Dieses Land wird von einer Regierung verwaltet, die sich für die Einführung einer Gratiszahnspange feiern lässt. Eine „Errungenschaft“, die – wie sich jetzt herausstellt – nicht durchdacht und also schwer administrierbar ist. Dieses Land wird von einer Regierung verwaltet, die sich auf die Schulter klopft, weil sie sich auf ein Rauchverbot geeinigt hat, das erst 2018 in Kraft tritt. Nachdem sie die Gastronomie in hohe Investitionen für Trennwände hineintheatert hat.

Fazit: Dieses Land wird von einer Regierung verwaltet, der Schlagzeilen in Boulevardzeitungen wichtiger sind als echte Reformen. Finanzminister Hans Jörg Schelling steht da allein auf weiter Flur. In der Regierung ist er der Einzige, der aus der Wirtschaft kommt und sich nicht ausschließlich politisch hochgedient hat. Er scheint in den bisher wenigen Monaten seiner politischen Karriere begriffen zu haben, dass mit dieser Regierung kein Staat zu machen ist: Vergangene Woche hat er Reformvorschläge präsentiert, die der von ihm installierte Expertenbeirat erarbeitet hat. Sie klingen auch beileibe nicht unvernünftig. Doch Schelling musste bei der Präsentation der Vorschläge gleich einräumen, dass deren politische Durchsetzbarkeit auf einem anderen Blatt steht. Der kennt schon seine Pappenheimer.

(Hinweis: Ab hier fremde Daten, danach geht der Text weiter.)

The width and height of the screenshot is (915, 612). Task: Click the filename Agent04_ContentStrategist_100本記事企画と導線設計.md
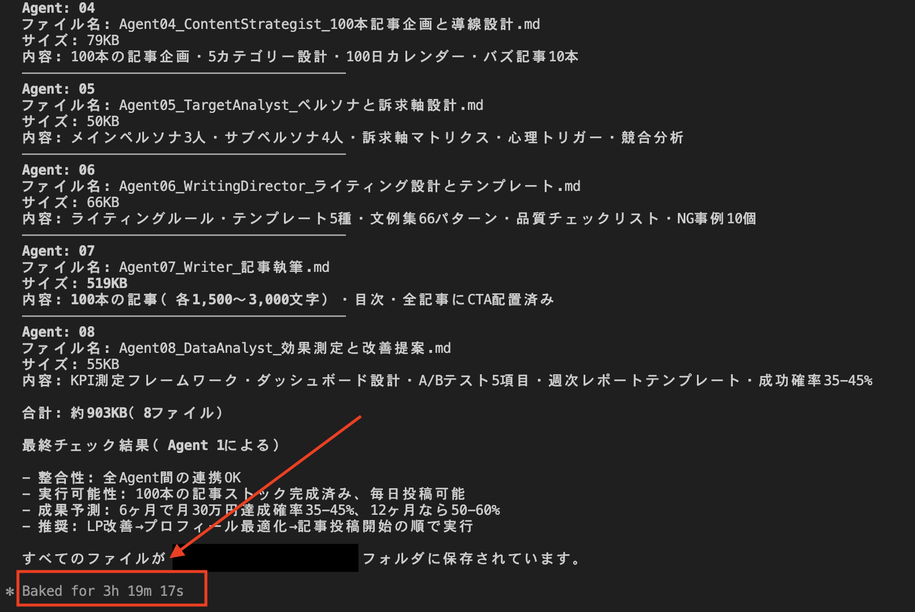pyautogui.click(x=330, y=24)

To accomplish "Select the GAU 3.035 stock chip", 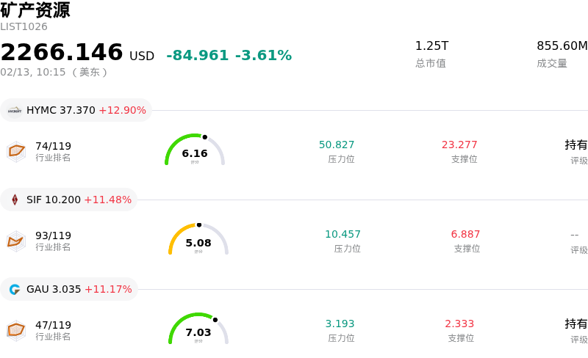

Wenig ermutigend, aber wahr: Da kann der Euro noch so ins Trudeln geraten, da kann der Ölpreis noch so abstürzen. An Deutschland werden wir wirtschaftlich nie und nimmer heranreichen– solange sich unsere Regierung in erster Linie als gigantisches Projekt der Reformverweigerung, als Verfechterin des „Das war immer schon so“ versteht. Wie heißt es so schön? „Jedes Volk hat die Regierung, die es verdient.“ Einspruch!